If a stone has been left unturned, students can easily turn it by pursuing an Independent Study. Supervised by a faculty member, Independent Studies involve a wide range of reading and the completion of an extended paper. Recent Independent Studies have included The Schizophrenic Mind, Consciousness and Brain Scanning, and Race and Sport.
Students may also choose an in-depth study within the framework of a Tutorial, wherein frequent meetings and extended, detailed discussions with a supervising faculty member are required. Topics of recent tutorials have included Ethics and Sexual Orientation and Ethics and World Hunger. Matt Simpson '94, now a student in the Ph.D. program at Boston University, completed a tutorial with Professor Drew Hyland on Plato's Theaetetus in Greek.
Majors seeking to graduate with honors in Philosophy are required to complete a Senior Thesis, which resembles an Independent Study or Tutorial, but which includes the writing of an extended paper for review by two or more Department faculty members. Recent Senior Theses have been written on ecofeminism, the ethics of population control, a defense of Ronald Dworkin's philosophy of law, and a communitarian critique of John Rawls. Other subjects of recent student research are Bioethics, Feminism and horror film, and Neo-Marxism.
Trinity's Philosophy Department shares interests, course work, and research with many other departments at the College, adding considerable depth to the study of philosophy.
The Philosophy Department's innovation in providing detailed links between philosophy and science has been recognized by a National Science Foundation grant. The tradition of Western philosophy has always emphasized the intertwining of philosophic and scientific thought, such as the relation between cosmology and metaphysics, and the nature of knowledge itself. Trinity is the only undergraduate school in the country to pursue these connections in the form of philosophy labs. At Trinity, a philosophy laboratory now exists where students can perform research on the concept of time, computational science, and the modeling of certain kinds of mental activity, such as memory - all in relationship to philosophy.
Thought processes are of central interest to philosophy, psychology, and neuroscience; therefore, the Philosophy Department works closely with the Psychology Department and the Neuroscience Program. Because our perception of the world around us is inextricably linked to and revealed in the creative process and product, the Philosophy Department works closely with the English and Fine Arts Departments. And because philosophers reflect and affect the time in which they live, the Philosophy Department works closely with History, through courses such as The Presocratics to Augustine and Hume to the End of the 19th century. Philosophy students at Trinity have collaborated with professors of history and psychology on recent research papers.

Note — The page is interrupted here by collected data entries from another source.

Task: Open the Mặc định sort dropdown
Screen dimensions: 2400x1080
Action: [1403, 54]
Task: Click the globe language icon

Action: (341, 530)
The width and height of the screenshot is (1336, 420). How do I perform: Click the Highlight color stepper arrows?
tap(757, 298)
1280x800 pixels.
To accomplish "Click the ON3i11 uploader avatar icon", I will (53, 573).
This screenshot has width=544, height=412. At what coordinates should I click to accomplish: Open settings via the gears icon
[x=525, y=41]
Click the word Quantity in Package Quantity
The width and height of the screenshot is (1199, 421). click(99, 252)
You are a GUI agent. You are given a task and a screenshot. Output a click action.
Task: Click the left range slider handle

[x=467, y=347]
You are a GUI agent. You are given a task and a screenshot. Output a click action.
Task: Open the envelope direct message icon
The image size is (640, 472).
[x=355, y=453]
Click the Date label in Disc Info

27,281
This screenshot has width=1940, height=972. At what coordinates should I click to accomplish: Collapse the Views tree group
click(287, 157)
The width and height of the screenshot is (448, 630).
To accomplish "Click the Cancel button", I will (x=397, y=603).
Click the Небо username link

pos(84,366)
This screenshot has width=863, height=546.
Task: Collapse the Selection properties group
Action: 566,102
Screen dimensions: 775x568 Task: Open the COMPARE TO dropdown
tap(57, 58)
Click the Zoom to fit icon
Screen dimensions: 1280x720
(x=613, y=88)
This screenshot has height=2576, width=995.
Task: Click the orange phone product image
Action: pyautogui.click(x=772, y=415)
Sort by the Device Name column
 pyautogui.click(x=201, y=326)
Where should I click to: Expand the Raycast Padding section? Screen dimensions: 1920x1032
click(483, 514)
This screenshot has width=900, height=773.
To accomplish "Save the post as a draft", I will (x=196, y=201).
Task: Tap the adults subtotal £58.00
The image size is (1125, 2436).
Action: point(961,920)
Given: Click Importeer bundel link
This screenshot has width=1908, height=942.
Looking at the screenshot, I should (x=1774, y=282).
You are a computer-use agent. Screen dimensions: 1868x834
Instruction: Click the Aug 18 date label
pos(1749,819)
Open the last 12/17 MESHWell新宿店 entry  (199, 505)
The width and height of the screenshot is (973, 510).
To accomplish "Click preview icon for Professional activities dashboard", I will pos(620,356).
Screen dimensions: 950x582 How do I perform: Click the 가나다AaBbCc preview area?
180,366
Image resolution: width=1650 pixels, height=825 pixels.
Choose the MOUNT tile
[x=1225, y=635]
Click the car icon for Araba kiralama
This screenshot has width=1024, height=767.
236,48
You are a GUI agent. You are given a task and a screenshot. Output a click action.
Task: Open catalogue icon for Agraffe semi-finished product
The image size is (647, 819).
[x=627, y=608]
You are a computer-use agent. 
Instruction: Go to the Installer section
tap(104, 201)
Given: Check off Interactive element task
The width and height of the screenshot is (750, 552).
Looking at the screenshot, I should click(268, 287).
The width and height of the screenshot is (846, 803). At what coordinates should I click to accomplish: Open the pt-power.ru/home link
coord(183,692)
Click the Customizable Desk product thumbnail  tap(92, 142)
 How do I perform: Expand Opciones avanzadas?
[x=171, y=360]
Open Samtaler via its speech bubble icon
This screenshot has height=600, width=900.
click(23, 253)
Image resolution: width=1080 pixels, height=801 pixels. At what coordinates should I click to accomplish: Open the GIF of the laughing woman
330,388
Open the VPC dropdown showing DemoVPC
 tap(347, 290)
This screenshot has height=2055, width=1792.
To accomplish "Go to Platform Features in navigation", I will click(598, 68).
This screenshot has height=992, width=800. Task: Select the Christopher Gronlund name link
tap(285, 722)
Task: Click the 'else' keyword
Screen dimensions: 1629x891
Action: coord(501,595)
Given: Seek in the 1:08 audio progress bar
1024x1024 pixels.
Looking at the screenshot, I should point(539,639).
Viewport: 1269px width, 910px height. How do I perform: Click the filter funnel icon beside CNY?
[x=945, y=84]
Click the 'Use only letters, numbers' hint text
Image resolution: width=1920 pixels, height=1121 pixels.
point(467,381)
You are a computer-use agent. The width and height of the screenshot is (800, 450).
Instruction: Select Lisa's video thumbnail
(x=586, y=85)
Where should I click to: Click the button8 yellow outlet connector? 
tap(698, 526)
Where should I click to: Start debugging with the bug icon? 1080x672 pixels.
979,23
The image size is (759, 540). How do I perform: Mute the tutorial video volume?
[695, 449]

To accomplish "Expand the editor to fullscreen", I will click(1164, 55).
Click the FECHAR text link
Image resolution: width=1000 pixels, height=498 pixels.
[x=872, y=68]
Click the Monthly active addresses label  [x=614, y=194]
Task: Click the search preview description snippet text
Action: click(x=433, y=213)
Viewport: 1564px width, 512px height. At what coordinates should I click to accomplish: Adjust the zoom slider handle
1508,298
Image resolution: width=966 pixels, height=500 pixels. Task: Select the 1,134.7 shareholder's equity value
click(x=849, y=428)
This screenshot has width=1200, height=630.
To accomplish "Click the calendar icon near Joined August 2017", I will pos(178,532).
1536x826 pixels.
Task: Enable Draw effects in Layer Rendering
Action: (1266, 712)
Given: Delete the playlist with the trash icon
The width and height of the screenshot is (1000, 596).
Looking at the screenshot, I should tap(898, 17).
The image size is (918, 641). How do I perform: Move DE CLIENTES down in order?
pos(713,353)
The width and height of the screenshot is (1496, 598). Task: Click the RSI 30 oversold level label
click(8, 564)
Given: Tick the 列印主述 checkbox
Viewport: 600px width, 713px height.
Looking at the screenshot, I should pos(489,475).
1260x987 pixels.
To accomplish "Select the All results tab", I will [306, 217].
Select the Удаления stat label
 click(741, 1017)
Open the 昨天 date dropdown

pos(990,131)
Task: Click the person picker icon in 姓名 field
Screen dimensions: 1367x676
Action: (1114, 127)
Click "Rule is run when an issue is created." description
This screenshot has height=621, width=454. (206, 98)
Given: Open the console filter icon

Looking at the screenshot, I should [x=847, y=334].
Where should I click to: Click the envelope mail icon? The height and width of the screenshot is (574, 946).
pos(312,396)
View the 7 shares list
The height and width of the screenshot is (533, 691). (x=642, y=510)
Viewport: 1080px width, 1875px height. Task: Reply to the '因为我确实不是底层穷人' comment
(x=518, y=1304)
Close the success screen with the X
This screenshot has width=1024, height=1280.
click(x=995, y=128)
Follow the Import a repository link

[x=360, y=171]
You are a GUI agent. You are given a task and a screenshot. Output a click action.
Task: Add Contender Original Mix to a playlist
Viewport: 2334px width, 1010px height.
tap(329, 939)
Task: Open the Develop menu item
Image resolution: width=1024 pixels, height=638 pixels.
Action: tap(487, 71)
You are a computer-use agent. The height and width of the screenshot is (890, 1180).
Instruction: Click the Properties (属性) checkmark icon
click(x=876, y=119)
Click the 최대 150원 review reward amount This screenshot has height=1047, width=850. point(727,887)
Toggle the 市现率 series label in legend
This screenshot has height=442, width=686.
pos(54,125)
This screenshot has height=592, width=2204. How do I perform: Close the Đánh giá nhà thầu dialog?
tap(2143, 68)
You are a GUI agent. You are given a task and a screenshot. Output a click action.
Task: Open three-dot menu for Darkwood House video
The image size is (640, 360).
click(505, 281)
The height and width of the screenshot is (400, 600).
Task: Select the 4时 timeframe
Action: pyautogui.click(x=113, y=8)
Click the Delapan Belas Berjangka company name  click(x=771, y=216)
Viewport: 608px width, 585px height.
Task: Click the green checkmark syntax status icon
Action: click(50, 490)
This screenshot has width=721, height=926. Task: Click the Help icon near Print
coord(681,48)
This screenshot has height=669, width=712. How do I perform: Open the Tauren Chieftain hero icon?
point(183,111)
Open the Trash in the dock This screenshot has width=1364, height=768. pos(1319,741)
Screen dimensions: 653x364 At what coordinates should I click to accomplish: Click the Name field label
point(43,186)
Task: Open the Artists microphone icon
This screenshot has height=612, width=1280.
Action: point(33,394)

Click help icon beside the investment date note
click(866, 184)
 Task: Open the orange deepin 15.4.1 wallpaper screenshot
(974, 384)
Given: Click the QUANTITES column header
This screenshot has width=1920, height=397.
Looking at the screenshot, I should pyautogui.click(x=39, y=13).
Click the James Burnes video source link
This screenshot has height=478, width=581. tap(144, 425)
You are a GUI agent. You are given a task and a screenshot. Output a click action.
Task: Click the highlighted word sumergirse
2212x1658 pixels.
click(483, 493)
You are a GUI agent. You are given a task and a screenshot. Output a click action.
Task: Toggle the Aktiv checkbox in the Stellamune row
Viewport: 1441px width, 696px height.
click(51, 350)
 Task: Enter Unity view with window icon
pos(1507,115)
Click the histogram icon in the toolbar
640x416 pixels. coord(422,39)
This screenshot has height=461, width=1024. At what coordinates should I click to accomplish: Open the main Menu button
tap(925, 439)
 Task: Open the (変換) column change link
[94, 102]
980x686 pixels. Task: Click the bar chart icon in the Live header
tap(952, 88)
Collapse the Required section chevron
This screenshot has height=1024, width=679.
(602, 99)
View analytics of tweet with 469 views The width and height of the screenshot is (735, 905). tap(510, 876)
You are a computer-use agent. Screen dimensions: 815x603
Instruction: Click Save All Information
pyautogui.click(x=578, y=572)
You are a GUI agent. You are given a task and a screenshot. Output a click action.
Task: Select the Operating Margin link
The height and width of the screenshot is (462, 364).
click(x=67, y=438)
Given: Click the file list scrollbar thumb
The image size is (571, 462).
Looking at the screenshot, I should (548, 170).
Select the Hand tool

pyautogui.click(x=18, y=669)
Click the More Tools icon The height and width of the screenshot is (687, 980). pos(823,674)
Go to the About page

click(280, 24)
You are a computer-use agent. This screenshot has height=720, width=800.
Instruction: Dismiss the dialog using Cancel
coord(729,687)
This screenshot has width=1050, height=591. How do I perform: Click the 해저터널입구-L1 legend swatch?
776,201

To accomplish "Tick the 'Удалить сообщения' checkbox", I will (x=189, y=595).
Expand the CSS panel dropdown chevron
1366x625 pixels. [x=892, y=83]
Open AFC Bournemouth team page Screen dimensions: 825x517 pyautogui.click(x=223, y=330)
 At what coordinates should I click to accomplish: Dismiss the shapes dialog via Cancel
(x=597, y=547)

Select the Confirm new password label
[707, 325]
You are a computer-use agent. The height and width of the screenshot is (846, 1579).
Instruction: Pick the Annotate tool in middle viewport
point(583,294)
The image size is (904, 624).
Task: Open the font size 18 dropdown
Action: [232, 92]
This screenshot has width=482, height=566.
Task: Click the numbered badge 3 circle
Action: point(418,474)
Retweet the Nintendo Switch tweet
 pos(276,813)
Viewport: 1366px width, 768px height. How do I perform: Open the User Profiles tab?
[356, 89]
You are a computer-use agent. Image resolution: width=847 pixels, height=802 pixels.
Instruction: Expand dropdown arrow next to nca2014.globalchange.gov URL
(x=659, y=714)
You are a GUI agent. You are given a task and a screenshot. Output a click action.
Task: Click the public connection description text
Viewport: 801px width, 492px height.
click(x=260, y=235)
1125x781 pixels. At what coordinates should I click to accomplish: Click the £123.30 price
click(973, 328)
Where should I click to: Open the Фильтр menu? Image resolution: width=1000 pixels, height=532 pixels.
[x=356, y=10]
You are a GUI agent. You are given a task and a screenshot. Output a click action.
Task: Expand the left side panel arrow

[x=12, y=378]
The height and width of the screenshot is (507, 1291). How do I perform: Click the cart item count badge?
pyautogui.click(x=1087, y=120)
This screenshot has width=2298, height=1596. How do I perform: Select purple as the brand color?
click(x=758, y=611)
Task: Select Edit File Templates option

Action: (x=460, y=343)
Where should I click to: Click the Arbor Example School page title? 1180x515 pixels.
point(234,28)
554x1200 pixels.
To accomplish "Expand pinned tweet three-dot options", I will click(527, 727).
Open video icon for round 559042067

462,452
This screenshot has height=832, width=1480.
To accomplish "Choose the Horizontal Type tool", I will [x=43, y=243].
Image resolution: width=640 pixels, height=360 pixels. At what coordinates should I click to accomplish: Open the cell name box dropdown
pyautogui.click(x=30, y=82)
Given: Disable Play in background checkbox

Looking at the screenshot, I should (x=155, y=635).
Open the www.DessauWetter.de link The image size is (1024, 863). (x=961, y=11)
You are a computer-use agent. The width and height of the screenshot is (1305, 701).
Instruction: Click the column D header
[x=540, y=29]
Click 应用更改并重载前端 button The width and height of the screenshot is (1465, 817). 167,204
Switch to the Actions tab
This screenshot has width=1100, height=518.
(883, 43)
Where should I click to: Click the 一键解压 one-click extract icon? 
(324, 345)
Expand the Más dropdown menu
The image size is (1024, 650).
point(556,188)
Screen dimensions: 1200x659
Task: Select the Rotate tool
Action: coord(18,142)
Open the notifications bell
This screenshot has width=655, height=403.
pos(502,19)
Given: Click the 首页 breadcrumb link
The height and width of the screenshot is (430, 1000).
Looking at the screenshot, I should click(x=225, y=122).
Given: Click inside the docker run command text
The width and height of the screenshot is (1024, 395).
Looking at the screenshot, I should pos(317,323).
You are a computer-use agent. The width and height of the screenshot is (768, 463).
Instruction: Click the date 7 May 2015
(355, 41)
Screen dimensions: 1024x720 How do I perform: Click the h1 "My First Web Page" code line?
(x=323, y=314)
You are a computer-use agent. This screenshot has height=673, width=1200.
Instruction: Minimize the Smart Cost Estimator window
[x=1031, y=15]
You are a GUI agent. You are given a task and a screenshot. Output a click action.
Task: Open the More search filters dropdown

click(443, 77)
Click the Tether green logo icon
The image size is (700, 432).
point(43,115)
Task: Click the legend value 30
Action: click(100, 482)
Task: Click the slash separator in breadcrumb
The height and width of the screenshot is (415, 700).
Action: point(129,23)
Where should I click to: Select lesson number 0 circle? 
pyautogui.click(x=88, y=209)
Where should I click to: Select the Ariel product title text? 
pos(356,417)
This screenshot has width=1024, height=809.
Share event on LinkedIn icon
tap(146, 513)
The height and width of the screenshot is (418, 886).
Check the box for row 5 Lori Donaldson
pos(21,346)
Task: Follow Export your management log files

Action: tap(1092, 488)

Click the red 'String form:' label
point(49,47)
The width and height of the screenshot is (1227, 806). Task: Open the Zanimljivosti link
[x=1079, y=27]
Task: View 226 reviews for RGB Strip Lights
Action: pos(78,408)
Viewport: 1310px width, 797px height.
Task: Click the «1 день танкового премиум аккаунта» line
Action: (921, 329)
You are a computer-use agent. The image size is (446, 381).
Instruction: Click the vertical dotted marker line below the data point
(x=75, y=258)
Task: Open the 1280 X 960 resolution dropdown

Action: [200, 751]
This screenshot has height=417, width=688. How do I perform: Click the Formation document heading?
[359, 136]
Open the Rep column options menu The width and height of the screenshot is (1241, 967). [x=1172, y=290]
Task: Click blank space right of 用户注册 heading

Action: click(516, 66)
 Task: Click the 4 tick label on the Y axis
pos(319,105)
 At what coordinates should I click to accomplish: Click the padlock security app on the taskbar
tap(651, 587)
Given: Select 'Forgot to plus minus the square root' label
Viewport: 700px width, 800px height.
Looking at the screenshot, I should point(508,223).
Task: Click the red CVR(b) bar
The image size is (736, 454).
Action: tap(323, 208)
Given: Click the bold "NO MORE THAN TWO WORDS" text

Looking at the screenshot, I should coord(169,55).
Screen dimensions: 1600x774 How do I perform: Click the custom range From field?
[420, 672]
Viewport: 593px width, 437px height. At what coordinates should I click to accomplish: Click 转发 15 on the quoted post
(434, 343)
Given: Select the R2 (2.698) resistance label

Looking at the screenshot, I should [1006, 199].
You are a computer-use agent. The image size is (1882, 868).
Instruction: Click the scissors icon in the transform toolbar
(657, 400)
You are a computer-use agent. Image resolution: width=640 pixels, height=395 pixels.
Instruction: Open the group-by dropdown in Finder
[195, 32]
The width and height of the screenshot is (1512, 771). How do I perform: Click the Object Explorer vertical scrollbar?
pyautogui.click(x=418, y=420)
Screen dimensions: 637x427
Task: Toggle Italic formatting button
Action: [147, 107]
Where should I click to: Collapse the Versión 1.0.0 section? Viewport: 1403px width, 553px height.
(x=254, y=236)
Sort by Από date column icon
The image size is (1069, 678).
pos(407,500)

The value of studying philosophy is recognized by Trinity students across all the disciplines. In a recent study of 14 Northeast colleges, Trinity led in philosophy course enrollments by undergraduates.
Trinity's setting in Hartford provides student philosophers with excellent opportunities for internships that will enhance their major. In keeping with the Department's commitment to interdisciplinary study, Philosophy majors have pursued internships with arts and other organizations such as U.S. Senator Christopher Dodd's office; hospitals, such as Hartford, Mt. Sinai-St. Francis, John Dempsey Hospital, and the Institute of Living; and many other agencies and institutions, such as the State Department of Corrections. Matt Gandal '89 did an internship as a project manager for Food Share and is now a research assistant, Educational Issues Department, at the American Federation of Teachers in Washington.
Teaching Assistantships in Philosophy are available and provide an outstanding opportunity for majors to apply their knowledge of the subject matter by leading review sessions, reading papers, or assisting in classwork.
Since a change in vantage point changes one's perception, Trinity's Philosophy Department encourages its majors to study abroad. Philosophy students have attended the London School of Economics and universities in Edinburgh and Vienna, as well as Oxford and Cambridge in England. After a semester abroad of environmental studies in Kenya, Terri Lee '95 decided she wanted to work with ecosystem mapping. She says, "I was encouraged by people advising me at Trinity to study away my senior spring semester, where I did research and analyzed data for a national wildlands project. Because Trinity worked with me and adapted to my needs, I was able to see my project to fruition and help preserve critical habitats, and still return to my base at Trinity."